The Atlanta Journal-Constitution
Fantasia releases Christmas album, prepares to start tour
R&B singer Fantasia has always loved Christmas thanks to her late grandmother Addie “Cat” Collins.
“Her birthday was on Christmas!” said the R&B singer who won season 3 of “American Idol” 13 years ago. “But she gave all the time. Loving people. Encouraging people. Inspiring people. That is the gift she gave every day. She had the best Christmas tree on the street. Her Christmas tree was the bomb! … She’s playing Christmas music, the lights would be up, the food would be great. We’d sit down, gather by the fireplace and talk and laugh. And the adults would tell us stories (0f ) when they were kids.”
So this year, Fantasia finally recorded a Christmas album “Christmas After Midnight.” (It came out last month.)
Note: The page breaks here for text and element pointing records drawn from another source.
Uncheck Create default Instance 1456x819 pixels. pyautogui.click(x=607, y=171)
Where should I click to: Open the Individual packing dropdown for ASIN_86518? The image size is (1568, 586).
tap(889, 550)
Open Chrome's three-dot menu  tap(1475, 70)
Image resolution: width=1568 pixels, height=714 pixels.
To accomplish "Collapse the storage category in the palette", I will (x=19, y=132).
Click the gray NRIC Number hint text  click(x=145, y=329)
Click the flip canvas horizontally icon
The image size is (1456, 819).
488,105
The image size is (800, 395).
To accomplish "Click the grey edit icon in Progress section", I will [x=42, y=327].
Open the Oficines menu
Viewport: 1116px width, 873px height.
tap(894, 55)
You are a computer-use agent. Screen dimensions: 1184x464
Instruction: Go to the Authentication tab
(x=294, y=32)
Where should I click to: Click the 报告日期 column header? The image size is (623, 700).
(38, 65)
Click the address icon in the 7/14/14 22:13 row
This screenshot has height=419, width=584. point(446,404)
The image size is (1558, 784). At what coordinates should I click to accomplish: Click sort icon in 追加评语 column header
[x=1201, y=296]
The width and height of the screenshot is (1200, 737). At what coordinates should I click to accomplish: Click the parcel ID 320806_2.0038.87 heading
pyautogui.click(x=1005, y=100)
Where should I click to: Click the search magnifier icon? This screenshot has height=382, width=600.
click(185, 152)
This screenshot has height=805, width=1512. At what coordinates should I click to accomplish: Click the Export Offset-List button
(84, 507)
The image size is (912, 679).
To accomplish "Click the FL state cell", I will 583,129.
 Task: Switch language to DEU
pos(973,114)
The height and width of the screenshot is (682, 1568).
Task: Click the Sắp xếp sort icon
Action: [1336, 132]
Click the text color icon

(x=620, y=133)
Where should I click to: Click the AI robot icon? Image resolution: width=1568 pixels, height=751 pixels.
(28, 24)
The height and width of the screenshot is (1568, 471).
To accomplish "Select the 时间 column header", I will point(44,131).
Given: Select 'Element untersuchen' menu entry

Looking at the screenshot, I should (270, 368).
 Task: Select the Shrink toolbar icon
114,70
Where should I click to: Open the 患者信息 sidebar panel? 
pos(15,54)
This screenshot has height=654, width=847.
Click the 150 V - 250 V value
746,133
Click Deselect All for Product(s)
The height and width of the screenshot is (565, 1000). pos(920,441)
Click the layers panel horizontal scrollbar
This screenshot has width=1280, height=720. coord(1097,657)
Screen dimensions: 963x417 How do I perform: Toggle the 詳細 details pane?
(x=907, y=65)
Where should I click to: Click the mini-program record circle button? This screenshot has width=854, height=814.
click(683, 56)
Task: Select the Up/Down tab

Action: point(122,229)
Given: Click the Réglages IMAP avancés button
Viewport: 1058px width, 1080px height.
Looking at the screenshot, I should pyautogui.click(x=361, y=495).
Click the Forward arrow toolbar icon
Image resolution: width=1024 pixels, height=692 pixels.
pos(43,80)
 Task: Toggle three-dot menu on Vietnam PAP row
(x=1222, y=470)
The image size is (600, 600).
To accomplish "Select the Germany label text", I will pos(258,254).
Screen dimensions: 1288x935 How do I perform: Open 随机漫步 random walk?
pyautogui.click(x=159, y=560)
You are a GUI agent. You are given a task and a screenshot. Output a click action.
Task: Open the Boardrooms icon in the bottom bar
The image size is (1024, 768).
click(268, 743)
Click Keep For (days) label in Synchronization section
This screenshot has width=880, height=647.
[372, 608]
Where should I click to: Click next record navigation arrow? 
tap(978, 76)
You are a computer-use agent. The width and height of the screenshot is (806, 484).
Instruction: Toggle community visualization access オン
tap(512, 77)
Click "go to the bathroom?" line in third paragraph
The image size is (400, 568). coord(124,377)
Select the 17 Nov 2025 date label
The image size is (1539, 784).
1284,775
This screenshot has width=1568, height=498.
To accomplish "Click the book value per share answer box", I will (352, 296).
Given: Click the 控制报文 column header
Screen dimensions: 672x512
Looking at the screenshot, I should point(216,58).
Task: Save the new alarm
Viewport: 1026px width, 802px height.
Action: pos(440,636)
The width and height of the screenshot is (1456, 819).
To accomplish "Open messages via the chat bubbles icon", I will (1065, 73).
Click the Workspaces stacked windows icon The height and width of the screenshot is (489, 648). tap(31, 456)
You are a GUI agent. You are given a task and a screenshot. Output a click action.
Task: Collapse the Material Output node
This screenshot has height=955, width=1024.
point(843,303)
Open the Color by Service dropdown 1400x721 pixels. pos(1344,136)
And there’s a tour, too, with an unusual twist. She’s hitting bigger venues and pairing them with intimate ones. First up in Atlanta: Cobb Energy Performing Arts Centre (capacity: 2,750) on Nov. 26. And the next night: Atlanta’s City Winery (capacity : 310).
“I honestly only wanted to do really small venues,” she said. “When you think jazz artists, you think intimate venues where you have a mic, a piano, a couple of horns and drums. I love watching those shows.”
But demand, she said, was too great: “We had to do bigger places as well because a lot of people want to come to the show.”
The concert will blend Christmas songs and her biggest hits with a jazz feel.
“I was told I couldn’t win ‘Idol,’ ” she said. “I did. I was told I couldn’t do Broadway. I did it. With this tour, I want to embody jazz. I don’t want to dumb it down. … When I leave this earth, the work will speak for me. I want people to say, ‘There’s nothing she couldn’t do!’ Everybody knows I can get on stage and blaze it down. They know I can do that. But they’ve never seen this side of me.”
The album features covers of a wide variety of Christmas classics previously sung by the likes of Frank Sinatra, Ella Fitzgerald, Ray Charles, James Brown, Elvis Presley, Michael Jackson and Big Mama Thornton.
She has the ability to take any artist’s tune and give it a proper Fantasia jazz/soul spin. “I can do any genre of music,” she said. “We did that on ‘Idol,’ whether it’s church, pop, rock, or whatever. I enjoy doing that. In this case, we didn’t want to change it up too much. We wanted to keep it simple and find the honesty and truth with these cherished records and make it so dope.”
Fantasia, who is married with children, said she is a little wistful about past Christmas days. “A lot of families are broken. They’re not together like they’re used to be. I will be honest. My family is that way. We’re not what we used to be when grandmother was alive. (She passed in 2015.) They detoured and started doing their own things.”
She performs in Atlanta frequently and even lived here for a year. But she loves her family in North Carolina and now resides in Charlotte.
Fantasia tours a lot because that generates income more than actually selling music. But she has written a lot of her own music so she makes money there, as well as from hair products, movies and Broadway.
She chose not to express her actual opinion about 19 Entertainment bringing back “Idol” so soon on ABC. (Virtually every other “Idol” we’ve interviewed in recent months said they thought it was too soon.) “I have a lot of opinions; I tend to keep some of them to myself,” Fantasia said. “I hope they do a very good job.”